Personal information
- Born: 15 April 1978 (age 48) Brisbane, Australia
- Height: 1.83 m (6 ft 0 in)
- School: Brisbane State High School
- University: RMIT University

Netball career
- Playing positions: GD, GK, WD
- Years: Club team / Apps
- 1997–1998: Australian Institute of Sport
- 1997–2003: Queensland Firebirds
- 2004: Canterbury Flames
- 2005–2009: Queensland Firebirds
- 2010: Canterbury Tactix

= Peta Stephens =

Australian netball player

Peta Stephens (born 15 April 1978) is a former Australian netball player. Between 1997 and 2009, Stephens played for Queensland Firebirds. She played for Firebirds in both the Commonwealth Bank Trophy and ANZ Championship eras and captained Firebirds between 2006 and 2009. She also played with the Australian Institute of Sport, and for New Zealand Teams Canterbury Flames and Canterbury Tactix, gaining experience in both Australian and New Zealand netball competitions.

==Playing career==
===Early years===
Between 1995 and 2000, Stephens represented Queensland in the Australian National Netball Championships at under-19, under-21 and Open levels.
Between 1997 and 1998, she played for the Australian Institute of Sport. Between 1996 and 1999, she also featured in Australia under-21 squads.

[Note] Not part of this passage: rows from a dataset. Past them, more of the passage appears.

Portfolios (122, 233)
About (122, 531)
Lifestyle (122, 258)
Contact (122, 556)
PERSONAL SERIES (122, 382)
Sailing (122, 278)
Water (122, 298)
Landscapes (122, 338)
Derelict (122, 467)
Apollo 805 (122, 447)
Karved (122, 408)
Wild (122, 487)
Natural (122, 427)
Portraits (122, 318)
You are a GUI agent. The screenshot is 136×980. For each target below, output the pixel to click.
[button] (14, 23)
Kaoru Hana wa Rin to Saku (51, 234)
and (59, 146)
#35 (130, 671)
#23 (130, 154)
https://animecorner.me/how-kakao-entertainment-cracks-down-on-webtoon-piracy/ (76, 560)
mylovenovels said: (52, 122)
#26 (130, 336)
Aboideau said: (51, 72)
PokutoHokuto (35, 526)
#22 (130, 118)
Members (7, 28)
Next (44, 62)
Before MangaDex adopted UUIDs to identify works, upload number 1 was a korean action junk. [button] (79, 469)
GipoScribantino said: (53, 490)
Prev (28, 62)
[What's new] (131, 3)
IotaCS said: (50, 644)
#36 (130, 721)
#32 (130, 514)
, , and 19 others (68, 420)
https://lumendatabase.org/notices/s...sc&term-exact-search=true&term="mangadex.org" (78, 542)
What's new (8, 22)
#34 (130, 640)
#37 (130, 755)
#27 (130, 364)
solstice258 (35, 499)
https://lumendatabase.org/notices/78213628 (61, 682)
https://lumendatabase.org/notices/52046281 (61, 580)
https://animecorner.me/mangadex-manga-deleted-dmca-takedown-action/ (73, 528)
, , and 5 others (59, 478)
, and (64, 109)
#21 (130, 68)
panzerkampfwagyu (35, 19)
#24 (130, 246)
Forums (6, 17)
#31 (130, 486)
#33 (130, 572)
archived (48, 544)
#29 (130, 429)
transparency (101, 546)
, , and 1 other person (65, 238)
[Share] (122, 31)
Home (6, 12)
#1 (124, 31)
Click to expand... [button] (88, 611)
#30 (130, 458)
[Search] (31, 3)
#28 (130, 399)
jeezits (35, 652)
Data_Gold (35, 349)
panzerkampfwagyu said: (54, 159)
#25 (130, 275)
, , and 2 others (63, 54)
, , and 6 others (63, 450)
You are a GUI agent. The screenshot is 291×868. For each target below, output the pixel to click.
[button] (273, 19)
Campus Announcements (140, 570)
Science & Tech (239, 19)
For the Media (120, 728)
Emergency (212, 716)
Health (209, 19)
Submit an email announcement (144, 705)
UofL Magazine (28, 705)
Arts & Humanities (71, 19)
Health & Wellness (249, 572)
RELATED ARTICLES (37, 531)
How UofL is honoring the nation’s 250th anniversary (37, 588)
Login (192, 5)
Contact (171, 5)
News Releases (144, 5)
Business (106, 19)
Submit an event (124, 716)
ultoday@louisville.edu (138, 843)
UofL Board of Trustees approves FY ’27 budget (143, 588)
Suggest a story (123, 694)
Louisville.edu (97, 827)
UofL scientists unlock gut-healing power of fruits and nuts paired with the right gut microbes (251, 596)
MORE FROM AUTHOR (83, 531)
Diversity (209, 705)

===Queensland Firebirds===
Between 1997 and 2003, and again from 2005 until 2009, Stephens played for Queensland Firebirds. She played for Firebirds in both the Commonwealth Bank Trophy and ANZ Championship eras. She captained Firebirds between 2006 and 2009. On 1 June 2007, she played her 100th match for Firebirds in a 54–45 win against Hunter Jaegers.

===New Zealand===
Stephens also had two spells playing netball in New Zealand. In 2004 she played for Canterbury Flames in the National Bank Cup. In 2009, she signed for Canterbury Tactix ahead of the 2010 ANZ Championship season. However a pre-season shoulder injury ruled her out for most of the season.

- Notes
- Some sources suggest Stephens played for Melbourne Phoenix c. 2004.

==Education==
Between 2014 and 2021, Stephens completed a Bachelor of Information Technology with RMIT University.